Ed II

He came in to discuss an elevator phobia, but once Ed started talking he described a host of anxiety symptoms. He was so "high strung and perfectionistic" on his job that if one of his employees was doing some menial task that he felt could be done better he would rush in and take over the work, no matter how behind he was in his own work. He knew enough not to fire the employee on the spot -- that is, he knew that it was his perfectionism and not the employee’s failing that was the cause of his tension -- but he could not control the impulse. He described similar tension at home. As we discussed all this, the phobias began to abate. Within a mere 15 sessions, he was reporting no phobic symptoms. He was, however, paying serious attention for the first time to a whole range of interpersonal situations that caused him great tension and often rage. 

One glaring question is why Ed would become so tied up in phobic symptoms and perfectionism instead of just feeling "I hate when people don’t do what I need", "I hate having to ask someone for a loan", "I’m really scared my business won’t succeed", etc. These feelings are uncomfortable but not impossibly so. But they were, we discovered, only the latest in a long history of interpersonal difficulties which began in far more horrific moments of despair, helplessness, and anxiety; and those experiences were too intense to bear. They had therefore been drastically edited or simply forgotten. In the language of the trade, he "resisted" awareness of them.

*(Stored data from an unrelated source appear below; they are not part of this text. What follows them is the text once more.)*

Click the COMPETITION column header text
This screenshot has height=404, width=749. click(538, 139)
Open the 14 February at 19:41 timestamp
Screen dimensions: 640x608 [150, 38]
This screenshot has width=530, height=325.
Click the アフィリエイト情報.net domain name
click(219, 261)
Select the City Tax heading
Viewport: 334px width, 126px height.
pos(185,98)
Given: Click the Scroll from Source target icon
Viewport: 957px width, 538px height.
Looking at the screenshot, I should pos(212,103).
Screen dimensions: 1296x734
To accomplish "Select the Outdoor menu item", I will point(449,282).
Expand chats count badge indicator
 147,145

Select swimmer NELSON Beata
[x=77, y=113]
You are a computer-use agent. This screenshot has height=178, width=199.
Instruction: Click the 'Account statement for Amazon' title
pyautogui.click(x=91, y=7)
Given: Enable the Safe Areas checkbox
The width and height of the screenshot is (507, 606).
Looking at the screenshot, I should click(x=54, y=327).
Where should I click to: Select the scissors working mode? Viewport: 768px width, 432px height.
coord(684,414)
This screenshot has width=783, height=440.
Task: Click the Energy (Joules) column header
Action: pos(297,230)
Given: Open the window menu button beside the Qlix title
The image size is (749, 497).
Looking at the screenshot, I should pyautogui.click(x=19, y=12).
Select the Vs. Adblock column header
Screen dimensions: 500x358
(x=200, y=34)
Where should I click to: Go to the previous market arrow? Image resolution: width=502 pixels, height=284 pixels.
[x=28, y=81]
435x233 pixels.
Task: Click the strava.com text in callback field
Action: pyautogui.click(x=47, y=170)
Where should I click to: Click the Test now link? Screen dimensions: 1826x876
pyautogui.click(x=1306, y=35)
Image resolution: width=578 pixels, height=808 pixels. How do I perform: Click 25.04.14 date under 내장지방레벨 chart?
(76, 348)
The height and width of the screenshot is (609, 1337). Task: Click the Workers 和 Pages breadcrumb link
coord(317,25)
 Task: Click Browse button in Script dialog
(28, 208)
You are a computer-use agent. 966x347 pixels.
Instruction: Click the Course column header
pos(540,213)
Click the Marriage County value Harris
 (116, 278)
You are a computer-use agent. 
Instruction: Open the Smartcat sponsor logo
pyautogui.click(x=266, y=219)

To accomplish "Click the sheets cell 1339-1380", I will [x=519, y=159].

Ed related one of these original moments in about the eighth session. It was a memory that had always, for no reason he could fathom, stayed with him. But once he told me, he suddenly could make sense of his perplexing symptoms and anxieties; he saw how most of them were reenactments of that awful memory. Most important, those symptoms and anxieties then began to disappear.

When Ed was about five years old, his father brought him to his office on a Sunday, just the two of them. It was one of the rare occasions that his father spent such time with him. His father was in the bathroom at one point and the telephone rang. Ed vividly recalls the image of the telephone and his being unable to move while his father screamed ever more angrily for him to answer it, eventually cursing the boy with boundless disgust. This memory always stayed with Ed, but he never knew why. Nor could he remember feeling much, only the sight of the telephone and being unable to take any action. 

There is no way a five year old in that situation feels nothing. It is safe to assume that in his father’s office that day, Ed felt helpless, lost, alone, perhaps utterly useless and disgusting to his father, and who knows what else. Although the event remained in conscious memory, these awful feelings it caused did not. What we don’t feel/remember, we are doomed to act out. Sure enough, the forgotten feelings from this story showed up in every one of Ed’s troubling symptoms and anxieties, in every present day feeling and behavior he could not understand. His obsessing, impatience, phobias, etc. were incomprehensible as reactions to anything in his current life, but they made complete sense as a five-year-old’s response to being screamed at by his father in the situation Ed described. (Please note that this story was not an isolated event; we learned in session that his father was always that impatient and irritable.)

So Ed’s problems were a recreation (unconsciously) in adult life of some old business -- the world around him (his father) constantly about to collapse disastrously (reject him in disgust) if he does not remain in complete control of everything including himself. Do you see why he felt compelled to rush in with rage and disgust to take over the less-than-perfect but more-than-adequate work of an employee? This need to be in complete control probably accounts for the panic attacks, too; such attacks almost always involve the fear of losing control. And the phobias are a kind of last resort effort to avoid those horrible old feelings. He avoids them psychologically, by distracting himself from his real fears and instead focusing on elevators. (He even avoids them physically because the phobia prevents his facing his creditors.)

By the way, how do we know that this memory is so critical to Ed’s life, that it is indeed a source of so much of his troubles? The data point to it. First, Ed’s symptoms and feelings don’t make much sense in his current life; there is nothing going on to account for such reactions. On the other hand they are a reasonable as responses to this old story. Second, Ed had always remembered this story, as clearly as the day it happened. Why should that be unless it has some meaning for him? Third, it’s a pretty gross contradiction that he should remember this event so vividly yet claim to have no feelings about it. How could such a story not be painful? Fourth, after the story came out, he frequently found it relevant. It would jump into his head as we explored whatever incident from his daily life he had brought up in session. Fifth, and most important, whenever he made that connection from the present to the past, he felt clearer, more relaxed, more optimistic, and he functioned better. In short, the memory cured him.